Tragiczne wydarzenia z Ełku, w czasie których doszło do śmierci 21-latka wstrząsnęły Polską. Mimo apeli rodziny zmarłego o zachowanie spokoju w Ełku wciąż jest tam niespokojnie. Okazuje się, że do napaści na bar z kebabem doszło także w Lubinie.
O zdarzeniu poinformował Ośrodek Monitorowania Zachowań Rasistowskich i Ksenofobicznych. Jak czytamy, "prawdziwi patrioci" bronili Lubin przed "islamizacją". W sylwestrową noc lokal Superkebabu w Lubinie został zniszczony w nocy przez sprawców sprejujących na witrynie hasła "FUCK ISIS".

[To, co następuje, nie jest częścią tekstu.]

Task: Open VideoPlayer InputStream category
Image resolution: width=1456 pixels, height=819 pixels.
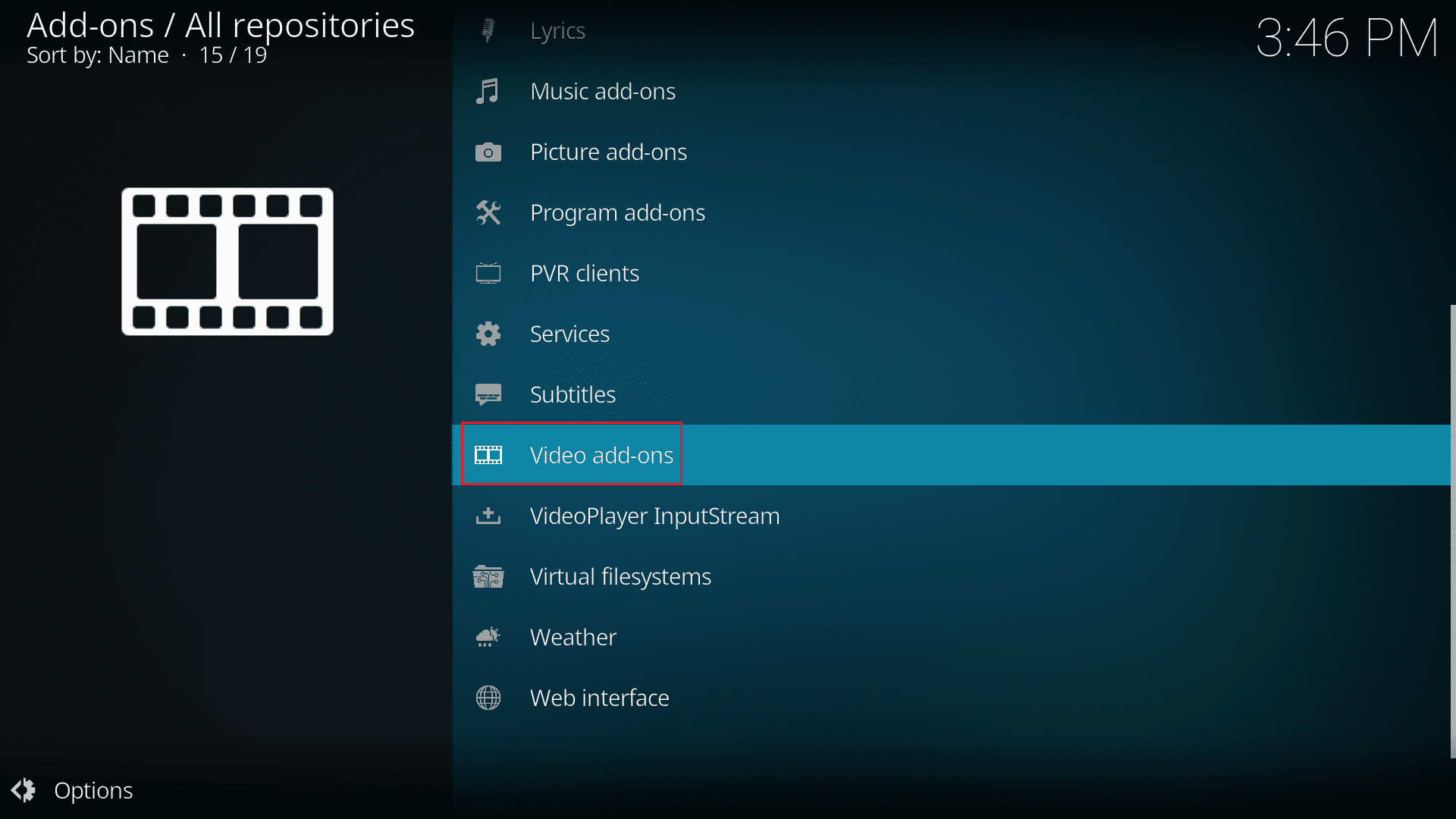Action: (655, 515)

Napaść na punkt z kebabem została zarejestrowana przez kamery przemysłowe, a autorzy wpisu na Facebooku apelują o pomoc w ujęciu sprawców.
– To, co się wydarzyło jest straszne – powiedział "Gazecie Wrocławskiej" Shully Parvez z Indii, który prowadzi lokal Superkebab Lubin.
– Jestem mieszkańcem Lubina. Jest mi wstyd za tych de**li. Jest mi przykro. Przepraszam poszkodowanych właścicieli lokalu – piszą poruszeni sprawą internauci. – Mam nadzieje ze szybko go złapią i odpracuje właśnie w tym kebabie za szkody które wyrządził! – dodają kolejni.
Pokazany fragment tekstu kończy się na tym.